What Bowman did was to take commodity grain from the local elevator, which is usually used for feed, and plant it. But that grain was mostly progeny of Monsanto’s Roundup Ready beans because that’s what most Indiana soybean farmers grow. Those soybeans are genetically modified to survive the weedkiller Roundup, and Monsanto claims that Bowman’s planting violated the company’s restrictions.

Those supporting Bowman hope the court uses the case, which is scheduled for oral arguments later this month, to hit the reset button on corporate domination of agribusiness and what they call Monsanto’s “legal assault” on farmers who don’t toe the line. Monsanto’s supporters say advances in health and environmental research are endangered.

And the case raises questions about the traditional role of farmers.

For instance: When a farmer grows Monsanto’s genetically modified soybean seeds, has he simply “used” the seed to create a crop to sell, or has he “made” untold replicas of Monsanto’s invention that remain subject to the company’s restrictions?

An adverse ruling, Monsanto warned the court in its brief, “would devastate innovation in biotechnology,” which involves “notoriously high research and development costs.”

“Inventors are unlikely to make such investments if they cannot prevent purchasers of living organisms containing their invention from using them to produce unlimited copies,” Monsanto states.

Bowman said Monsanto’s claim that its patent protection would be eviscerated should he win is “ridiculous.”

“Monsanto should not be able, just because they’ve got millions and millions of dollars to spend on legal fees, to try to terrify farmers into making them obey their agreements by massive force and threats,” Bowman said.

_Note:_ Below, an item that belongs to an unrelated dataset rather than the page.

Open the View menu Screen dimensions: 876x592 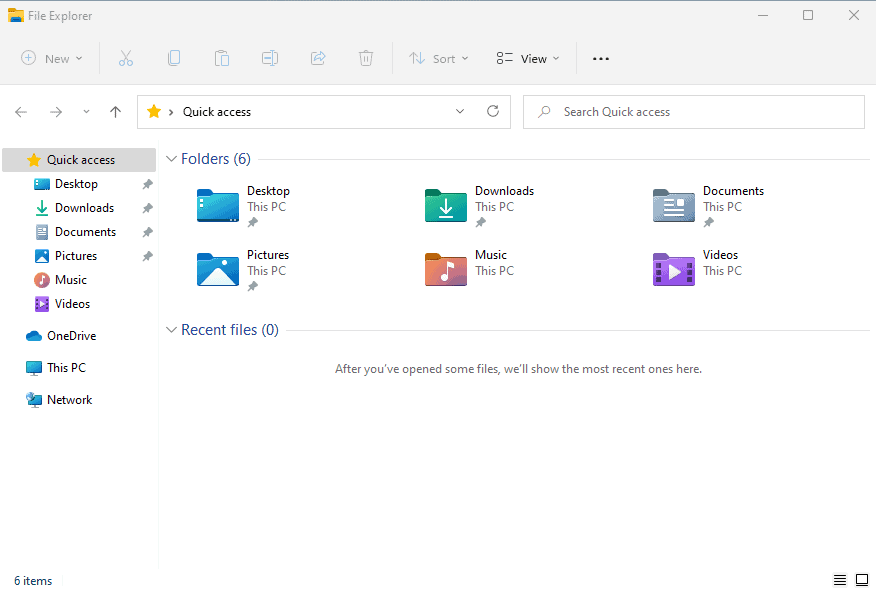(x=527, y=58)
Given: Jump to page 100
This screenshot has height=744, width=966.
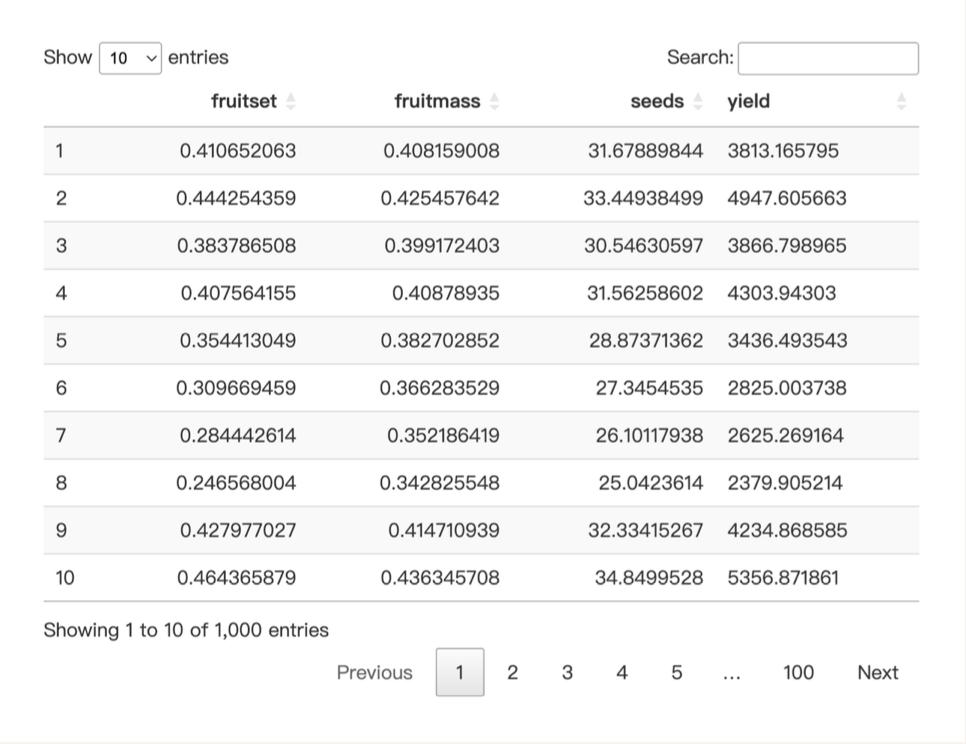Looking at the screenshot, I should tap(798, 673).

His squat white farmhouse on the outskirts of his down-at-the-heels home town is now filled with stacks of documents. There are legal procedure books under the living room end table and a copier in the bedroom that regularly churns out Bowman’s six-page statement of events.

The journey from Sandborn to the Supreme Court is a trip through modern American agribusiness and patent law, an increasing part of the court’s docket but a complex area of law that even the justices approach with some trepidation.